I will always remember the last time I was mothered. It didn’t seem special at the time. My mom had been in the hospital for 9 months. It was my 26th birthday, and my boyfriend had done nothing, not even a card. I walked into my mother’s hospital room. “Hi Honey, happy birthday,” she said, and I burst out crying. My mother held me and I was comforted.
It was years later before I realized what a gift I had received, and perhaps also the gift I had given. For months I had been managing my mother’s affairs, dealing with her doctors, paying her medical bills, being a grown up. I so longed to feel like a child again. For months my mom had depended on others. She was the patient, the sick one. I now realize how much she needed to feel like a mother again. But mostly, I remember how exquisite it felt to be mothered. Here I am, 38 years later, myself a mother and grandmother, and I yearn for that feeling still.
So perhaps I do get it — why mid-life orphans are so devastated when their parents die. No matter our age, our parents are such a primal connection that their loss leaves us missing a part of who we are. One thing is certain: I will always remember the last time I was mothered. I know I will never be loved like that again.
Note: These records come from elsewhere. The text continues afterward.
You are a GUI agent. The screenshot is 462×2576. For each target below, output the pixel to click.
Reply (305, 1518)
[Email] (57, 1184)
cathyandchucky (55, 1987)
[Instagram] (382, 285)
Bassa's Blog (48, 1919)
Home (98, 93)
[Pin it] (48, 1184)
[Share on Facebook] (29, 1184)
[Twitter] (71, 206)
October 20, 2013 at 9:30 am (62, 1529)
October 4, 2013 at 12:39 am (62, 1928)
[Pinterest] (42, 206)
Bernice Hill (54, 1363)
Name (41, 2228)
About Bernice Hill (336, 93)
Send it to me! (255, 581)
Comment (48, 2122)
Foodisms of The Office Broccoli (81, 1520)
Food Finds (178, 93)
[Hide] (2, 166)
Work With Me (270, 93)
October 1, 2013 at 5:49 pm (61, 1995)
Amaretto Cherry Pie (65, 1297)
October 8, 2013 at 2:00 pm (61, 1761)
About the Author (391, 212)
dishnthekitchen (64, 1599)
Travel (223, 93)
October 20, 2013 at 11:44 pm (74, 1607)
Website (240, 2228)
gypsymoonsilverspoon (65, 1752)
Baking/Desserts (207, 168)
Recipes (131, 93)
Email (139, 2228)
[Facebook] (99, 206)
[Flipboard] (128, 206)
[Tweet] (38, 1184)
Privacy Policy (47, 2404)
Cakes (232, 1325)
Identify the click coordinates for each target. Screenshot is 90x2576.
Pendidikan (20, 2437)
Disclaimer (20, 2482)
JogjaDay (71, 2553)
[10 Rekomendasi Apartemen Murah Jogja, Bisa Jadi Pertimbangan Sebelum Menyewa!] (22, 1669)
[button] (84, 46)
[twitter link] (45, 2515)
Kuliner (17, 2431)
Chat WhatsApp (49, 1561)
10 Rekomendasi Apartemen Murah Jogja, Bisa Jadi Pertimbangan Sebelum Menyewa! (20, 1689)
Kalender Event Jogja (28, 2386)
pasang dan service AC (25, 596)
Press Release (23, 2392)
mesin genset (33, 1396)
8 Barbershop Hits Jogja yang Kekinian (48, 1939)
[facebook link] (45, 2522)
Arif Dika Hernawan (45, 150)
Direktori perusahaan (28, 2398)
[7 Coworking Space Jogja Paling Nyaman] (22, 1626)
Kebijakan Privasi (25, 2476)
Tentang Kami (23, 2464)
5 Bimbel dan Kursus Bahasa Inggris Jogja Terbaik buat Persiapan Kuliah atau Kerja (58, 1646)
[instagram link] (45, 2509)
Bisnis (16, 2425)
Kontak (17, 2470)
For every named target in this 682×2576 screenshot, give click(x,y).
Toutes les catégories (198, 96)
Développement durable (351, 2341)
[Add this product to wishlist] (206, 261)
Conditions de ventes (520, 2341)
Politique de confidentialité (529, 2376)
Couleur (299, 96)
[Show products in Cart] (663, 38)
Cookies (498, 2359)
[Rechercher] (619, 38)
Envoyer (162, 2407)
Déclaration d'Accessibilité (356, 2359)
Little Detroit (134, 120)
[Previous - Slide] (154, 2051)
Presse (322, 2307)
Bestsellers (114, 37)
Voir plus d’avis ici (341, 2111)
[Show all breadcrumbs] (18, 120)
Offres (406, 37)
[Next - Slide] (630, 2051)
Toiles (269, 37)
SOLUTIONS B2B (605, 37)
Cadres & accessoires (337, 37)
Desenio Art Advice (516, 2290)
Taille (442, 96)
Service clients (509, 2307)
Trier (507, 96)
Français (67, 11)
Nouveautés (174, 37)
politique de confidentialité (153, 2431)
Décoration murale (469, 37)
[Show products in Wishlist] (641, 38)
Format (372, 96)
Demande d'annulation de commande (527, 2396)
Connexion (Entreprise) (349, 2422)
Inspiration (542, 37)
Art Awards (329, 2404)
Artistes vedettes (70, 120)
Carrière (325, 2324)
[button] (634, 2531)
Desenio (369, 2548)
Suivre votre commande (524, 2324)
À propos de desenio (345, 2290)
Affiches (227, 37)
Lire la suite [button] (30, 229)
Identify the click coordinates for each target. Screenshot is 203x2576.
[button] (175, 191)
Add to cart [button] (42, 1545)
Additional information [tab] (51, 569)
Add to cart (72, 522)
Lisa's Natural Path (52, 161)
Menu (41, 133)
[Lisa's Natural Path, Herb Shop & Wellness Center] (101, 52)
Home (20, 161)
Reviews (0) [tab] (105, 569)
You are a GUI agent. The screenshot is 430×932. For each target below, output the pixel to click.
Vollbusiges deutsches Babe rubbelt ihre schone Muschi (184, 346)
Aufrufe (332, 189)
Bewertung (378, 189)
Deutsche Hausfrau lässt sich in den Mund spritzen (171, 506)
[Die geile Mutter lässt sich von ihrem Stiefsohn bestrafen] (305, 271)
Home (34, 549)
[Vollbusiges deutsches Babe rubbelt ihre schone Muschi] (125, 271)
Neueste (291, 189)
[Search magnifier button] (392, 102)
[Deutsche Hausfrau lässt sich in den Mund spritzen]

This post was originally published at MovingSolutions.com
Patti Winker says
Quoting author Mitch Albom: “When death takes your mother, it steals that word forever.”
My Dad died at age 62. My Mom died at age 80. I was grateful to have my Mom for as long as I did, but the pain of losing her was still so devastating. Even though I can be thankful for having her with me for so long, the grief takes over at times. It’s a battle.
I understand your initial reaction to mid-life orphans bemoaning the loss of their parents. I bemoan mid-life children who struggle with caring for their aging parents because I never had the privilege.
I can understand how the pain of not growing up with a father would be triggered by seeing fathers and daughters together, sharing moments you never got to experience. I think time and aging intensifies the longing… it doesn’t soften it.
I was touched by your memories of the last mothering you received. Like you said, it was probably just as important to your mother to be able to mother you as it was to you to be mothered. I remember the last phone conversation I had with my Mom. Those are moments that are beyond expression.
Even though I had my Mom until she was 80, I still wish for one more day. There is never enough time. My Gramma (Mom’s mother) lived to be 86. I wish I could have had those 6 years with my Mom that Mom had with hers. Isn’t it all so crazy? One day. Six years. Twenty years. We always long for more.
I am grateful for all the time I had with my Mom. My grandkids had a great-grandmother, if even for a few short years. I think not having those memories, those opportunities, must be so painful. I have friends who have lost parents early in their life and they express the same pain as you do as they get older. It’s a longing that is palpable.
Thank you for sharing your honest feelings about this topic. It’s so good to keep the discussion open. Aging without parents is difficult, and only gets more difficult as time goes by. That’s why it’s so important to talk to others going through similar losses. Thanks again!